How many samples would you take with you when you approach a Retail buyer? Would you suggest several designs to start with - or producing more quantity of just one or two designs? I guess what I'm asking is, say I have 10 Designs in Mind - do I have the screen printer make samples (say 10) of each design to have on hand to Market with....or 50 of just one or two of the designs, then "pictures" to show of the others...

Wow - I really have no idea where to start...but I know that the market I am after is not e-commerce right now - it is to sell in Retail shops until I get a little "branded" - 

Hopefully someone will help point me in the right direction so I can get started...

thanks so much to everyone - this forum is really great!


----------



## RoboLove (Oct 15, 2007)

Hey, I can help out with a few questions...

The blank t-shirts you can buy wholesale OR the printer can supply them for you. You need to look in to costs. In my case I get on well with my printer and know how much he adds on to each t-shirt for what he pays and I would rather pay the amount he adds than source the tees myself, its just a whole lot easier to tell him what I want and then he gets them, deals with any problems and sorts them all out. I probably would get them myself if I had more time and more space.
So that is something that can really go either way.
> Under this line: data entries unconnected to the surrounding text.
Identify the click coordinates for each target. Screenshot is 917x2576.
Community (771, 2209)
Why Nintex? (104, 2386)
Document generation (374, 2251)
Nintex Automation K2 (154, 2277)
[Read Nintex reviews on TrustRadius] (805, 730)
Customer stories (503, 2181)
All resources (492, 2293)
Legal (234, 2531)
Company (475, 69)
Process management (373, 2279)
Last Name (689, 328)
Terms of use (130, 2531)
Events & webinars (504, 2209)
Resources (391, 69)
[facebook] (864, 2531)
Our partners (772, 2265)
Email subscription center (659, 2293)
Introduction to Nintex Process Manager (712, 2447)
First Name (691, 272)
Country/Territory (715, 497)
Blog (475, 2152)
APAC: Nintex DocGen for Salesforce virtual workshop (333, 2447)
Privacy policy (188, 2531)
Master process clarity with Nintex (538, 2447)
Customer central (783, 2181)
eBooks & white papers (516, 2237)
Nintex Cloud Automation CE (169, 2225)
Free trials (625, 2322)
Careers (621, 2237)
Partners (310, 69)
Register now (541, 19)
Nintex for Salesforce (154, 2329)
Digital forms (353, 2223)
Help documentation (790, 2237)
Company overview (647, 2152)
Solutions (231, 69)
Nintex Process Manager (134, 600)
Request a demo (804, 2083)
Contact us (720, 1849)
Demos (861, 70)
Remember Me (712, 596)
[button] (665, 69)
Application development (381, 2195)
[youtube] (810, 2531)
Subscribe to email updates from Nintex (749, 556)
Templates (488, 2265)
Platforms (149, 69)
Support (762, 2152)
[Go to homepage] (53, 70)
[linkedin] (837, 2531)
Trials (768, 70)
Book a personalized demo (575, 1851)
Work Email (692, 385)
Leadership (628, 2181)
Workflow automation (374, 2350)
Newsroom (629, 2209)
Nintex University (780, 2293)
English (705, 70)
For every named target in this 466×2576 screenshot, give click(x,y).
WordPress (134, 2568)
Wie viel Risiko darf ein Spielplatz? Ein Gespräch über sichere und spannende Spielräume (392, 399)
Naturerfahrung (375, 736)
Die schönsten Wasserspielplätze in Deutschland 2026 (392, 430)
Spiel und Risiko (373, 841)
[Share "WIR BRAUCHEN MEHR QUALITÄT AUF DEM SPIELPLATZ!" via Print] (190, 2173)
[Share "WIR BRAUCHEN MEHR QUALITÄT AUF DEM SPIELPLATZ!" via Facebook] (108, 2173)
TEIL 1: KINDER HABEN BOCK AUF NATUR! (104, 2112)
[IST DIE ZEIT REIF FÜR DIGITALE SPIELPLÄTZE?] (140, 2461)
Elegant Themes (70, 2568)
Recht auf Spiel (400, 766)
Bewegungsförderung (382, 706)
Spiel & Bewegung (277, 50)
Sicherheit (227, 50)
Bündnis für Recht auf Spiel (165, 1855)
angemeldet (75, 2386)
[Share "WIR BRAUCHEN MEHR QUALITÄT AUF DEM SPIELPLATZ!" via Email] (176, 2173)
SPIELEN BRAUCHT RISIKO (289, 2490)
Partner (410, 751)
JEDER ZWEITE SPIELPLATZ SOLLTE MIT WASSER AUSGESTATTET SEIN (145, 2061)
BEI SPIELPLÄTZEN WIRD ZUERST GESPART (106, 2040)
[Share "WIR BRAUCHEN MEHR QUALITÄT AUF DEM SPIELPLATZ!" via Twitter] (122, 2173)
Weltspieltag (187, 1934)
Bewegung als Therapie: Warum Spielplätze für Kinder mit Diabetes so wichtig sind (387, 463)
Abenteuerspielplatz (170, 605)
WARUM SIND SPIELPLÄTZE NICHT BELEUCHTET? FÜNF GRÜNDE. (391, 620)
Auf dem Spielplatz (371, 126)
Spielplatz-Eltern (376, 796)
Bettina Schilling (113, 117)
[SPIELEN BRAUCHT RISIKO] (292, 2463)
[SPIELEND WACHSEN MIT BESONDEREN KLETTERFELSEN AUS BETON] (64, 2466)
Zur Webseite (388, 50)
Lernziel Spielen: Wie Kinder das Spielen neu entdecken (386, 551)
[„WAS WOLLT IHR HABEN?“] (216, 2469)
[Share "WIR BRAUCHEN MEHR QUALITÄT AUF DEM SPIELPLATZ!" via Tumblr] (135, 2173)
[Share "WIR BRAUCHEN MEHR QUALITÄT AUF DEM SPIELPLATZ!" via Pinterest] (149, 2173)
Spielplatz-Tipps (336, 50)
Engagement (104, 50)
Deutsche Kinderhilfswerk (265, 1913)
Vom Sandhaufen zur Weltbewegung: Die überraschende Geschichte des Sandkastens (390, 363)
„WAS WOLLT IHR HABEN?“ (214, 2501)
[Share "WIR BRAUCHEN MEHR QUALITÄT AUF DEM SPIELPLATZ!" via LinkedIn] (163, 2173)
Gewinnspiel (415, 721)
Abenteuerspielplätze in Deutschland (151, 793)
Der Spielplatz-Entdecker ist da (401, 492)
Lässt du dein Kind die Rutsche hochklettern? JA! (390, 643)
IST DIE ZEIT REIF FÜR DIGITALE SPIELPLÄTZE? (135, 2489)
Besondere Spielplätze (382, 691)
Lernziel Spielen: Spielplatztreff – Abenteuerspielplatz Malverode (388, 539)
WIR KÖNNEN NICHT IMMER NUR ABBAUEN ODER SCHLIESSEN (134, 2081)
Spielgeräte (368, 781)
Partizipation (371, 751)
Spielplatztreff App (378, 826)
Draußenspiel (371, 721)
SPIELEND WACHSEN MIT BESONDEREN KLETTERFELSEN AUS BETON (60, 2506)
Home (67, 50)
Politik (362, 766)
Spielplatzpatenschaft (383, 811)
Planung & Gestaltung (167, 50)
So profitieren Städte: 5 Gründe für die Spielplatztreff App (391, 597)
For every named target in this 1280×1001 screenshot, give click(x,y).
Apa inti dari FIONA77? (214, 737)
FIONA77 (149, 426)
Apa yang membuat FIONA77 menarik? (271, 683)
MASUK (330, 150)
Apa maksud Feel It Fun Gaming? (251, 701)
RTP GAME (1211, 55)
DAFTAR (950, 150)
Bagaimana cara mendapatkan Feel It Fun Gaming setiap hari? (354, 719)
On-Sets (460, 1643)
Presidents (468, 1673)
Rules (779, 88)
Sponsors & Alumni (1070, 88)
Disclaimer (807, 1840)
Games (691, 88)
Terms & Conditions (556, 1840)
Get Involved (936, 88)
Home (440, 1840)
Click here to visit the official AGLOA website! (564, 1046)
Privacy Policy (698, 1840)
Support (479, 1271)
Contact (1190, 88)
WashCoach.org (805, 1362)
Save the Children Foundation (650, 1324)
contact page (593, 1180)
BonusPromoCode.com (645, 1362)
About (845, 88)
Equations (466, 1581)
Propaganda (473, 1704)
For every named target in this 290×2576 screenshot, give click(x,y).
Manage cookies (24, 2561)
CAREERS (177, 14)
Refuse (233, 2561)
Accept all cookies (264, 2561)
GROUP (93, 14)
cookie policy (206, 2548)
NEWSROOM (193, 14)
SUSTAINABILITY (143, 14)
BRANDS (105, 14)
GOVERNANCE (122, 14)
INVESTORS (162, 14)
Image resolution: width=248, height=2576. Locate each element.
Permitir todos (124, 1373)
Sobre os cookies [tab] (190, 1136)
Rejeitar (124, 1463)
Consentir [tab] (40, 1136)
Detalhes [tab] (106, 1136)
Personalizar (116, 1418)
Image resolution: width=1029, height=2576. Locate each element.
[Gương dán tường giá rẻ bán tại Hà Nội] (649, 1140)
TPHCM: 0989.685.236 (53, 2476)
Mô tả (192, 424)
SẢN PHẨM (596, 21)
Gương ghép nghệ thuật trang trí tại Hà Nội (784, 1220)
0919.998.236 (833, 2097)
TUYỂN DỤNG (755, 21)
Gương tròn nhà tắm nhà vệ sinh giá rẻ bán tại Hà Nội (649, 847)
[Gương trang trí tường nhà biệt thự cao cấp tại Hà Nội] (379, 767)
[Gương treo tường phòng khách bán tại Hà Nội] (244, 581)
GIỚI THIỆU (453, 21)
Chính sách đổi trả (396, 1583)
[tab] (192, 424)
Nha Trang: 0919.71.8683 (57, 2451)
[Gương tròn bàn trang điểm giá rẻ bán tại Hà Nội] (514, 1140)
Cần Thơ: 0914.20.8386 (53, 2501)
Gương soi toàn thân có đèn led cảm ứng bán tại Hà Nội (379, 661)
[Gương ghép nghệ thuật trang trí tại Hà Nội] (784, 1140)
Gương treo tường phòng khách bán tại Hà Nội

Costs of blank shirts can be anything depending on quality and the manufacturer. Also obviously you get lower prices based on the amount you order. I would look carefully in to what blanks you use as you dont want to realise half way through that you dont like the quality or think the garments are costing you too much and will bump your final rrp up too much.

Some printers offer a free graphic design service. Some charge. Some wont do it at all you really need to communicate with the printers in your area.

With regard to samples remember that is what they are. Samples. You dont need 50 of the same t-shirt to take to show a shop owner. However turn up with just two designs and you wont have much to show them. I would say go with the 10 designs you have and make up as few as you can to save on cost. And then print to order and designs that the shop owners want.

Hope that helps a bit.


----------



## sunnydayz (Jun 22, 2007)

One thing to take into consideration when having garments screen printed is the more you have printed at one time, the better price you will get as each design is going to have set up fees for burning the screens and such.


----------



## acanvas (Sep 27, 2007)

Let your printer order the shirts you want, we order them, we add on to the wholesale price to cover shipping, extras for the inevitable misprints and profit. When they arrive, if there's a screw up with what they ship, we deal with it.
As far as art, your printer should offer the service and should definatly charge for the service, I know of not 1 graphic designer that works for fun and poverty, neither should the printers graphics person.
Regarding having 1 at a time printed as samples, you will save by choosing the designs you feel strongest about, because printers have a minimum of 12 per design (@minimum)to print. The rare occasion we have a client stuck on printing only 1 sample we charge a minimum of $30.00 per color to cover our set up fee that is normally included in the per print price.
It's very exciting to develop your own line, have fun with the process, choose your strongest designs, let the printer simplify your life and find one you will have FUN with...lifes to short to have struggles in your creative life!


----------



## kitchy (Jan 7, 2008)

Thanks so much - that really did answer several of my questions... I can't wait to get started and continue being a part of this forum!


----------



## acanvas (Sep 27, 2007)

your so very welcome! Have fun, this forum is pretty great for finding all kinds of info and support.


----------